+++ Source text +++

Developing Leadership Skills Through Real-World Experience
While the classroom provides the foundation, the capstone provides the synthesis. This final phase of the BC MHA program is designed to stretch leadership capabilities by placing students in open-ended situations that demand critical judgment and collaborative problem-solving, the exact environment they will face as executives.
Faculty member Melissa Bosworth notes that in healthcare, there are rarely easy answers. “Healthcare leaders must navigate ambiguity,” she explains. “The capstone stretches leadership practice for students through the application of critical thinking, communication, and collaboration with peer students and the client.”
Throughout the seven-week engagement, students use a sophisticated array of evidence-based tools to identify root causes through stakeholder and persona mapping, evaluate interventions using equity impact filters, and build phased rollout plans that balance immediate needs with long-term structural shifts.
The experience culminates in a professional presentation to healthcare executives. By advocating for their recommendations to the people who must actually implement them, students prove they can translate complex data into a clear, credible roadmap for organizational change.
Creating Real Impact for Healthcare Organizations
Capstone projects are designed to deliver practical value to the organizations that sponsor them. Students engage stakeholders, analyze healthcare systems, and develop recommendations aimed at improving patient outcomes, operational performance, and long-term organizational sustainability.
Faculty member Mike Fisher, DBA, FACMPE, describes the mutual benefit: “Even before implementation, the project builds valuable experience in stakeholder engagement, systems thinking, and quality improvement. For the hospital, it could translate into better patient outcomes and lower costs. For the student, it demonstrates the ability to take classroom learning into the boardroom and the bedside.”

+++ Dataset content +++

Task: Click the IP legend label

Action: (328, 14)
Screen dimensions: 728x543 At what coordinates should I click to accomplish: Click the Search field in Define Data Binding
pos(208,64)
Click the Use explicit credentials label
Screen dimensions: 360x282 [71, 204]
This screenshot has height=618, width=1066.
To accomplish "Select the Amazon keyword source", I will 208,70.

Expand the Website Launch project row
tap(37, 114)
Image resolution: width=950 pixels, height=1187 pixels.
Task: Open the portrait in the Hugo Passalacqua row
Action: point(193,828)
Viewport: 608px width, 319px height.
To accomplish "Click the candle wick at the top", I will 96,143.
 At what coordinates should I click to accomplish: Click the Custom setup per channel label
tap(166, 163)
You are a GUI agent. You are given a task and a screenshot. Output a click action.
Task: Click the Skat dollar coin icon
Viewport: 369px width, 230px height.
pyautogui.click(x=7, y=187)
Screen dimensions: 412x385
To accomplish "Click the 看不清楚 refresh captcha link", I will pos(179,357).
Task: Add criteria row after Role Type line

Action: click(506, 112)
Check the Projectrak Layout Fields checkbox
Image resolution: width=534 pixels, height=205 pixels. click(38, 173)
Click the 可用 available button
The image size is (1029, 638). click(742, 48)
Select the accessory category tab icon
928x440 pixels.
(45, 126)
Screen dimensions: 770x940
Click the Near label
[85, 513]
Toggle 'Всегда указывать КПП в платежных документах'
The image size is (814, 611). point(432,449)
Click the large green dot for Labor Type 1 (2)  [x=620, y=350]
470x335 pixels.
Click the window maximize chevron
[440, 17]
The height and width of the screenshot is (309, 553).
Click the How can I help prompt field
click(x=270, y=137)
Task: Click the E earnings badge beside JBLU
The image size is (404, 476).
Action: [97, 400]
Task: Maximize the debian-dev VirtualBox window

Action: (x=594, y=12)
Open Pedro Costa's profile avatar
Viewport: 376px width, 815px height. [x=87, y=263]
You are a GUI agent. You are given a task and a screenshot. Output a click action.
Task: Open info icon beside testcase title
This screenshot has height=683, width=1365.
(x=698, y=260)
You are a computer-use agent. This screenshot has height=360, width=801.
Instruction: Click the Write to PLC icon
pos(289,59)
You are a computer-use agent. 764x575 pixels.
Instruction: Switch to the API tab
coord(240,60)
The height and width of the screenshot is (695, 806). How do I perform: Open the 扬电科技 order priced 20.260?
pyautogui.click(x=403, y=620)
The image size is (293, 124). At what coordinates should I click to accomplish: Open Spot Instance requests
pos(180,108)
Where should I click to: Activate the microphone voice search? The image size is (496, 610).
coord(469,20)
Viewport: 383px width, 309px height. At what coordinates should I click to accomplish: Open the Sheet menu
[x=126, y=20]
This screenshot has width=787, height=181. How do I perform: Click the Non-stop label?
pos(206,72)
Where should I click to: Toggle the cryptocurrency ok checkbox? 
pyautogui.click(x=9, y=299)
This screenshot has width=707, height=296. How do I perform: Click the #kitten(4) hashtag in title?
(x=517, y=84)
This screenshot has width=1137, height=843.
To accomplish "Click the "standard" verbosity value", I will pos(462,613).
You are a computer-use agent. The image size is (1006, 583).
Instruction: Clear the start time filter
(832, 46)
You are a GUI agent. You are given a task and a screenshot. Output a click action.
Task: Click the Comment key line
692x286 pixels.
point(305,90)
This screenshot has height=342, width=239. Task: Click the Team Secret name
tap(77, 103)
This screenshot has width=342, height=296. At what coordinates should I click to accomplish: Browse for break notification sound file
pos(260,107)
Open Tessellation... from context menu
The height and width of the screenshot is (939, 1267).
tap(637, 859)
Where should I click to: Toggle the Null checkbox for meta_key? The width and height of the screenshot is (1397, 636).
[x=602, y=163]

+++

### Prompt 1
Decide whether each statement below agrees with the text on the MHA capstone. Answer yes or no for each, and quote the words from that text that settle it.
(a) The capstone engagement lasts seven weeks.
(b) The capstone experience ends with a written report handed in to faculty.
(c) Melissa Bosworth says healthcare leaders must navigate ambiguity.
### Prompt 2
Carry on the text on the MHA capstone, starting after its final sentence.

### Your response 1
(a) Yes: "Throughout the seven-week engagement"
(b) No: "The experience culminates in a professional presentation to healthcare executives."
(c) Yes: "Healthcare leaders must navigate ambiguity"

### Your response 2
The capstone asks students to do what healthcare leaders do every day: translate rigorous analysis into decisions that affect real patients and real communities.
A Capstone Project That Demonstrates Career Readiness
Graduates of the BC MHA program advance with more than a degree. They leave with a substantial, real-world project that demonstrates their readiness to lead in complex healthcare environments. They have analyzed a live organizational challenge, developed evidence-based recommendations, and presented strategic solutions directly to executives, an experience that mirrors the analytical and leadership work they will encounter in hospitals, health systems, community health centers, and beyond.
That kind of track record matters in the job market. Healthcare employers seek candidates who can solve hard problems in uncertain environments. The Insight and Impact capstone provides BC MHA graduates with the evidence they need to demonstrate their credentials.
The capstone reflects what the BC MHA program is built to do: prepare principled, practice-ready healthcare leaders who can address complex challenges across the full spectrum of healthcare organizations.